> 数据摘录:
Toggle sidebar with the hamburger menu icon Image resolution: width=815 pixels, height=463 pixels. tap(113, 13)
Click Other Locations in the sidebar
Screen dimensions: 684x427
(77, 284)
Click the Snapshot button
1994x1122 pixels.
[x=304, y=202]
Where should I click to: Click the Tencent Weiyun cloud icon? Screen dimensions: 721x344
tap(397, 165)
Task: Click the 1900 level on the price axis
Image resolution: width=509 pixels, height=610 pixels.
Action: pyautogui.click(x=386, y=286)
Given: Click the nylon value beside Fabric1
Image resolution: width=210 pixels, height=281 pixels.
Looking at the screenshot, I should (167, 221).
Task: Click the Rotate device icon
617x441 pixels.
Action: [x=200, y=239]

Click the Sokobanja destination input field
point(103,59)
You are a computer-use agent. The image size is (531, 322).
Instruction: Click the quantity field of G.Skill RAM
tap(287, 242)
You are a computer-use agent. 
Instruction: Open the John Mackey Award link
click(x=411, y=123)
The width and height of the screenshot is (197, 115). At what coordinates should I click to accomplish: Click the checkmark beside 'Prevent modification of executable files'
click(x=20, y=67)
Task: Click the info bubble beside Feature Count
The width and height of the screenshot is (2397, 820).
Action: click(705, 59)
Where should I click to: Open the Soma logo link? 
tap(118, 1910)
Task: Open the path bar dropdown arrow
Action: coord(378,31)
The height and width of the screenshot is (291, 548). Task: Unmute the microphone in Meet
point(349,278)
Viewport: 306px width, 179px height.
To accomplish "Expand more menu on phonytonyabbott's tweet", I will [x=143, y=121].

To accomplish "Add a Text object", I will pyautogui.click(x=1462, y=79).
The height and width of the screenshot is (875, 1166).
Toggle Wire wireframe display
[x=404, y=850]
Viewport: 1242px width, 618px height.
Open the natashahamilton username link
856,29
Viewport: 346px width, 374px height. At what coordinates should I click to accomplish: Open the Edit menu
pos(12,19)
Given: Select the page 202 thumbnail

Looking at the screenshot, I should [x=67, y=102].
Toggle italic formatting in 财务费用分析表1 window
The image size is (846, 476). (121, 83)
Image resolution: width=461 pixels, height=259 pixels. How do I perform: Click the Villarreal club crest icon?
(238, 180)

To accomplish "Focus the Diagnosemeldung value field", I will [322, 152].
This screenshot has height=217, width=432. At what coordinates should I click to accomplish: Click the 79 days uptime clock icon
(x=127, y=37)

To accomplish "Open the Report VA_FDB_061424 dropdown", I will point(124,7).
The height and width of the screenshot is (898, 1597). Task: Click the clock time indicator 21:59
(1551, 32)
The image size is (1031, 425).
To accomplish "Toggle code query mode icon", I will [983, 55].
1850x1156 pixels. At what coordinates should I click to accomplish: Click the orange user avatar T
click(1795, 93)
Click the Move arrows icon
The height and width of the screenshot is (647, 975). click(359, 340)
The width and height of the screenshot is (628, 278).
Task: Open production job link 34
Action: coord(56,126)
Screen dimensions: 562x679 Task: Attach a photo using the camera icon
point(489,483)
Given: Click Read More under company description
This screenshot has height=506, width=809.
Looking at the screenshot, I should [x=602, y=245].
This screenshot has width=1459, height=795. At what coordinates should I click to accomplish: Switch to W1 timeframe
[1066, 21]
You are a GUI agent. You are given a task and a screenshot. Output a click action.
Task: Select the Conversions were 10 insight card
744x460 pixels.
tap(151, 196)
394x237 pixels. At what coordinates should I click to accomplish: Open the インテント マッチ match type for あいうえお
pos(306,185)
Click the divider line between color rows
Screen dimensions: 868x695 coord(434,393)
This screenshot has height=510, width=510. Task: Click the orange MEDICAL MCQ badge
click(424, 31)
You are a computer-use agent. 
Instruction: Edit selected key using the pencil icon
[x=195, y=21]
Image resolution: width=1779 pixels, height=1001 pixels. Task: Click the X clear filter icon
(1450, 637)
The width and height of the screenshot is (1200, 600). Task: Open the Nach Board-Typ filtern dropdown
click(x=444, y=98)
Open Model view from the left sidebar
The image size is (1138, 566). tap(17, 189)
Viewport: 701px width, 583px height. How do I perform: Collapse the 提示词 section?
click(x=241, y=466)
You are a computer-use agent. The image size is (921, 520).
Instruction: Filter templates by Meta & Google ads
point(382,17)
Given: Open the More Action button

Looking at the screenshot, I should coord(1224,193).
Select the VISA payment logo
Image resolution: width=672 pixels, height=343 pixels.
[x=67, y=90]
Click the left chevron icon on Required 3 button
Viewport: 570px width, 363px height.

> 任务要求:
从上面的数据行中摘出所有含有字符串“button”的行，区分大小写。

> 参考答案:
Click the Snapshot button
Given: Open the More Action button
Click the left chevron icon on Required 3 button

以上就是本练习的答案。